(ENTRIES SUPPLIED begins)

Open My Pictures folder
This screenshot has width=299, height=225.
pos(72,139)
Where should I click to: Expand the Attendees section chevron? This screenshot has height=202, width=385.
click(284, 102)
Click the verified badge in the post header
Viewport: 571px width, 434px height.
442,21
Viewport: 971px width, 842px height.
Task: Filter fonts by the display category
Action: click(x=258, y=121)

(ENTRIES SUPPLIED ends)

PROMPT:
Your answer should be the lines from the one containing "Where should I" through the last line of the records, repeated exactly and with nothing added.

ANSWER BELOW:
Where should I click to: Expand the Attendees section chevron? This screenshot has height=202, width=385.
click(284, 102)
Click the verified badge in the post header
Viewport: 571px width, 434px height.
442,21
Viewport: 971px width, 842px height.
Task: Filter fonts by the display category
Action: click(x=258, y=121)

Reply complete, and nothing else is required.